**What the exercise asks**
If a line of the data below contains the string "computer", copy it into your answer.

START Source data

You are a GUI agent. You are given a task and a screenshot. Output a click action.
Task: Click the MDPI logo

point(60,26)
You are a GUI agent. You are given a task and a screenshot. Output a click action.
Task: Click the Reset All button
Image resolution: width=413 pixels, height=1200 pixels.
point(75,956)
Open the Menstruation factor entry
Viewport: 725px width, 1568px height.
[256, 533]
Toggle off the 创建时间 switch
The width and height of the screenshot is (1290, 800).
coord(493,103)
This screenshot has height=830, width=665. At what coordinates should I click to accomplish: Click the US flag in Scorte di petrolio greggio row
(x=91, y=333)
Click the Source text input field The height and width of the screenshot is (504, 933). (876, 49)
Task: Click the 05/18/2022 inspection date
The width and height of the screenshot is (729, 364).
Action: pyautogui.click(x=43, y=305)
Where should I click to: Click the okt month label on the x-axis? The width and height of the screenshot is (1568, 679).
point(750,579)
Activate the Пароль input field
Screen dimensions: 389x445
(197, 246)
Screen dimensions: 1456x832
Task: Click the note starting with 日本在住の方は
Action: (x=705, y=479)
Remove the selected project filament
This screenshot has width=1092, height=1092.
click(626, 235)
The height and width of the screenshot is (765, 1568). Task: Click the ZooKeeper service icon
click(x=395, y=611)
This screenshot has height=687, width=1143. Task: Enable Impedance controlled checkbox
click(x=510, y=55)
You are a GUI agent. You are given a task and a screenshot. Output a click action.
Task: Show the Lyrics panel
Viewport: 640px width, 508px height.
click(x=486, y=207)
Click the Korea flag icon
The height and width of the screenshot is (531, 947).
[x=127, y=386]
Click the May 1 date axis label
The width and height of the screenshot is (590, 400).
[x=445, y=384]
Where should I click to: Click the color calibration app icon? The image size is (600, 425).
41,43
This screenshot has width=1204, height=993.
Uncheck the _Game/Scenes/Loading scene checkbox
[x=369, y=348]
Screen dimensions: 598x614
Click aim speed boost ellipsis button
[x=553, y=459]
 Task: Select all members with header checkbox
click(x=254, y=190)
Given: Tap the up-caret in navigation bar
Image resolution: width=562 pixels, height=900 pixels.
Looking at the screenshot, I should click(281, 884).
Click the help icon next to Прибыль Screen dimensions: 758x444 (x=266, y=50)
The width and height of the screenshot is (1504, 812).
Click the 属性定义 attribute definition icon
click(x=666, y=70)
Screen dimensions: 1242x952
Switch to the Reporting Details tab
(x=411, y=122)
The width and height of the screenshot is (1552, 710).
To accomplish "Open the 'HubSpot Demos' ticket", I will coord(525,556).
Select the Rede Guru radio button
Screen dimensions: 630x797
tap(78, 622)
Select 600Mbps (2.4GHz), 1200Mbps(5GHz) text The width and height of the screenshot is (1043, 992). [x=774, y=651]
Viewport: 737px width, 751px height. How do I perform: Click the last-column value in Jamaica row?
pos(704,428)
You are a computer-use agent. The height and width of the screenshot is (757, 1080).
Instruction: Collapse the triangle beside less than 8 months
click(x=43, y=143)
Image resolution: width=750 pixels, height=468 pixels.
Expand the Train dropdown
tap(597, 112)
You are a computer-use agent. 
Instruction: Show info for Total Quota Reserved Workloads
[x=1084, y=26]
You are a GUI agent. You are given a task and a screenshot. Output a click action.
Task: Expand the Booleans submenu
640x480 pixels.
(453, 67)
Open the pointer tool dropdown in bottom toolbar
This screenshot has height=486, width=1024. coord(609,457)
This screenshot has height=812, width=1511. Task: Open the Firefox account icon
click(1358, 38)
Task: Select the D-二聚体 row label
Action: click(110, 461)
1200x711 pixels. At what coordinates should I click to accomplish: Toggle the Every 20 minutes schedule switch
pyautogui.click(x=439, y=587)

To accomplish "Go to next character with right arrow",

END Source data

**Exercise answer**
You are a computer-use agent. The height and width of the screenshot is (757, 1080).
You are a computer-use agent. 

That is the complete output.